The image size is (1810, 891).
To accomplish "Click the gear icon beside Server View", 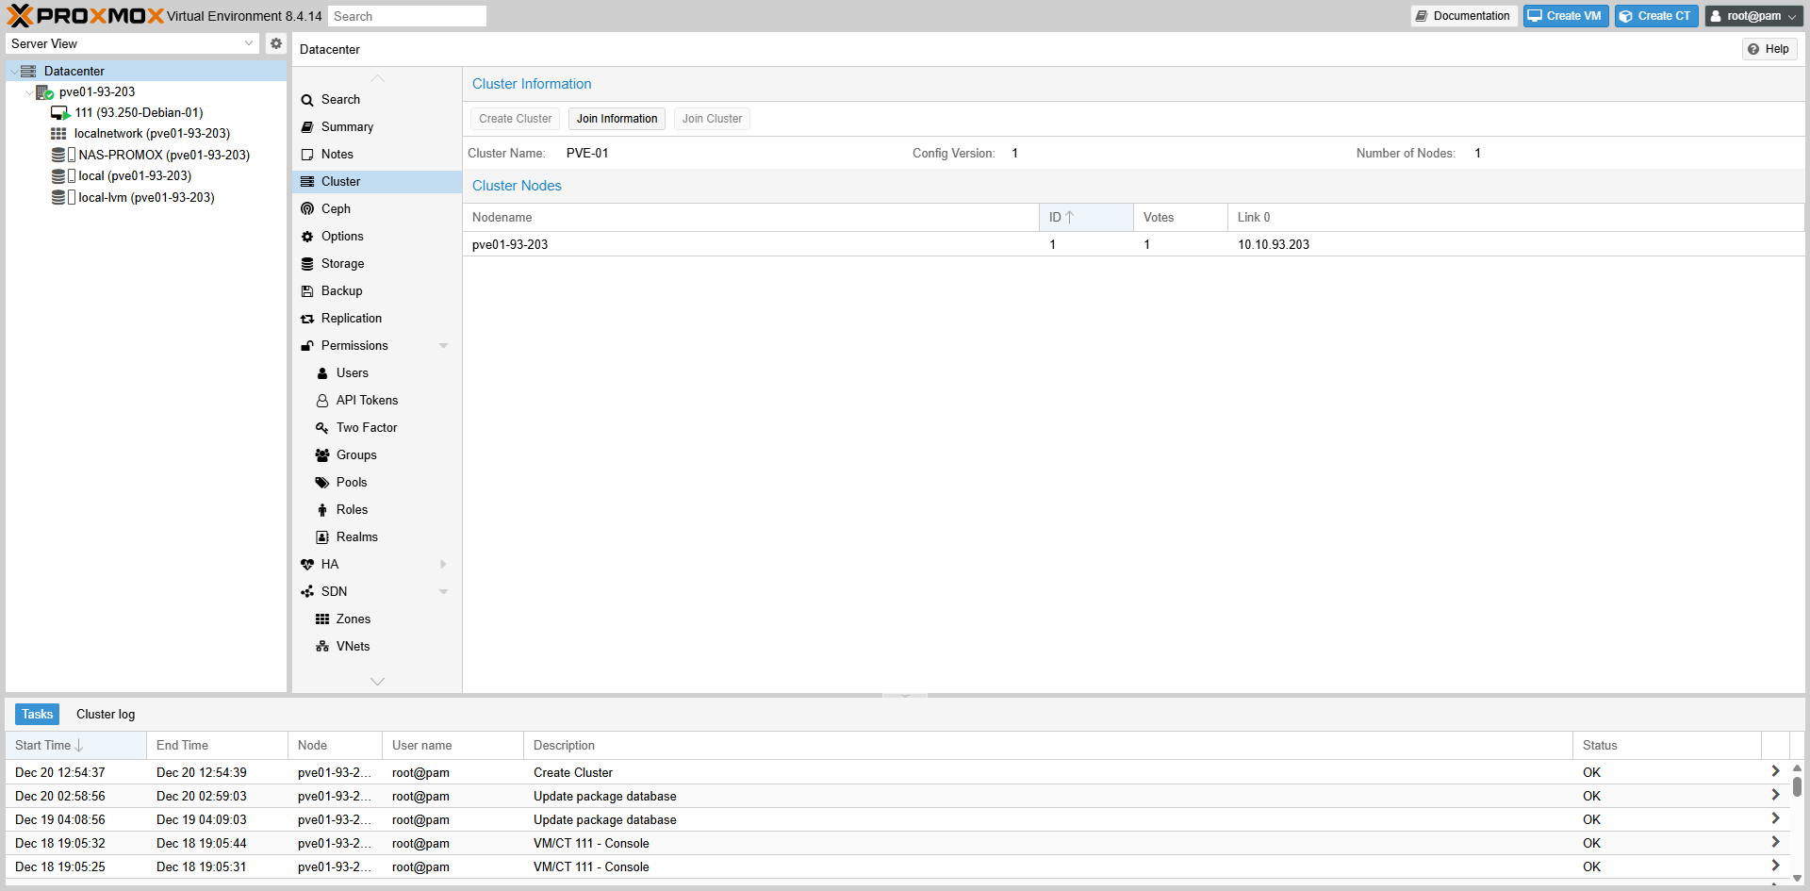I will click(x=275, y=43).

--

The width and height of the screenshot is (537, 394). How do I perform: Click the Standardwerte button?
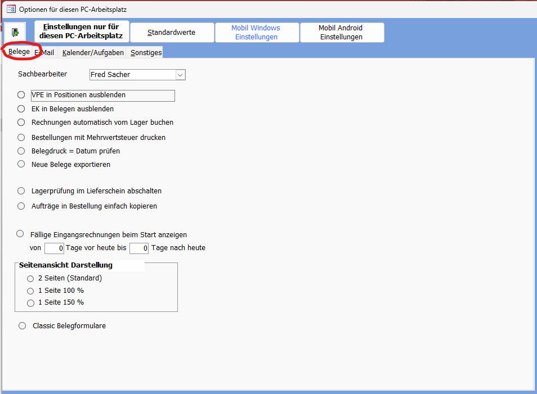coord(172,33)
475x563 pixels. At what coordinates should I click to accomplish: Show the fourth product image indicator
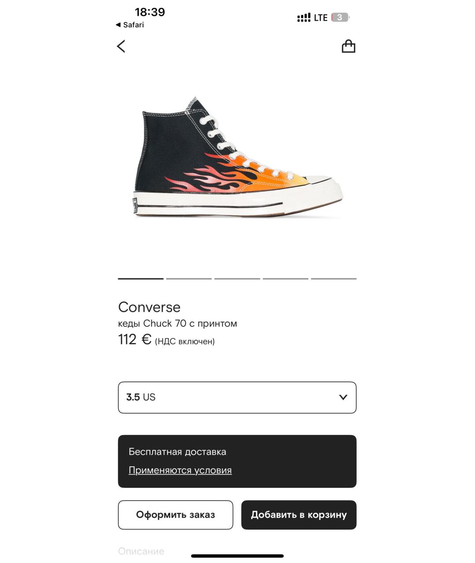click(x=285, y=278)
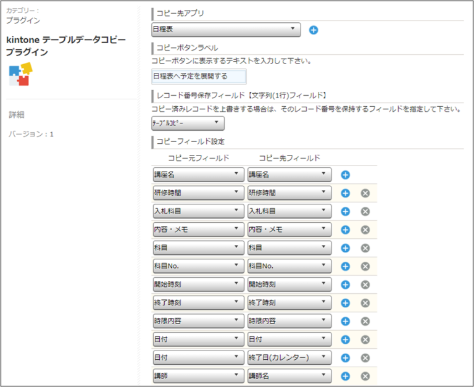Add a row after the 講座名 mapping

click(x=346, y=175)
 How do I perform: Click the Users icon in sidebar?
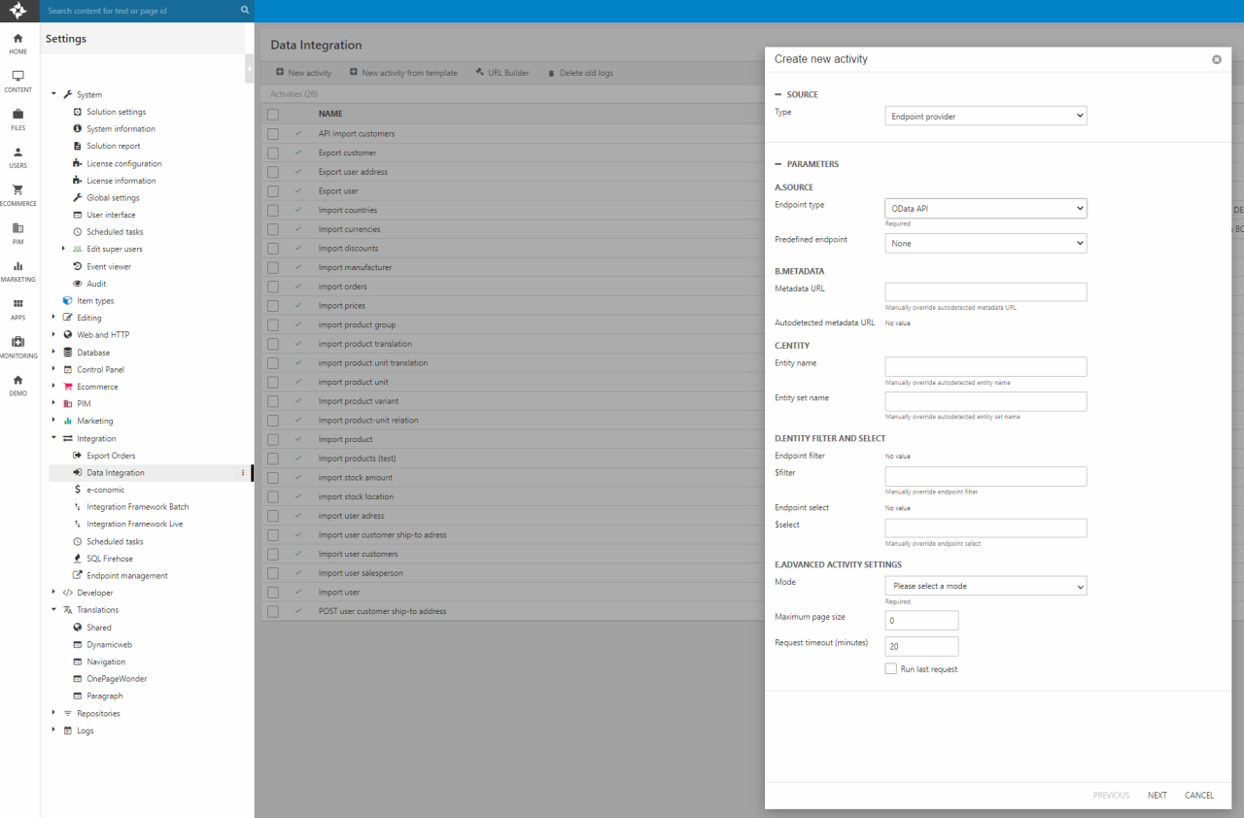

--

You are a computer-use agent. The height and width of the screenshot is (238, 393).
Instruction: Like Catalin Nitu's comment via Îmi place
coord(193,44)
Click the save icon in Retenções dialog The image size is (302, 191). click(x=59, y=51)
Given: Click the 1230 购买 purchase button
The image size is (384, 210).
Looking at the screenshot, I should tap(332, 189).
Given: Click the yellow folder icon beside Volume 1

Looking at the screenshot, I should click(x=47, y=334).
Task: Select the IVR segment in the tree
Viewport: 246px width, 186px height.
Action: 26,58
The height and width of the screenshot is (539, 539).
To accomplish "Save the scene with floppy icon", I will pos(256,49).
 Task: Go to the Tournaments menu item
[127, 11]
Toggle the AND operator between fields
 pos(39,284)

Instructions for the task: Copy back exactly the lines above from the one containing "475x563 pixels. At" through the one containing "How do I perform: Click the Users", and leave every picture behind.

Task solution:
475x563 pixels. At what coordinates should I click to accomplish: Show the fourth product image indicator
click(x=285, y=278)
Add a row after the 講座名 mapping

click(x=346, y=175)
 How do I perform: Click the Users icon in sidebar?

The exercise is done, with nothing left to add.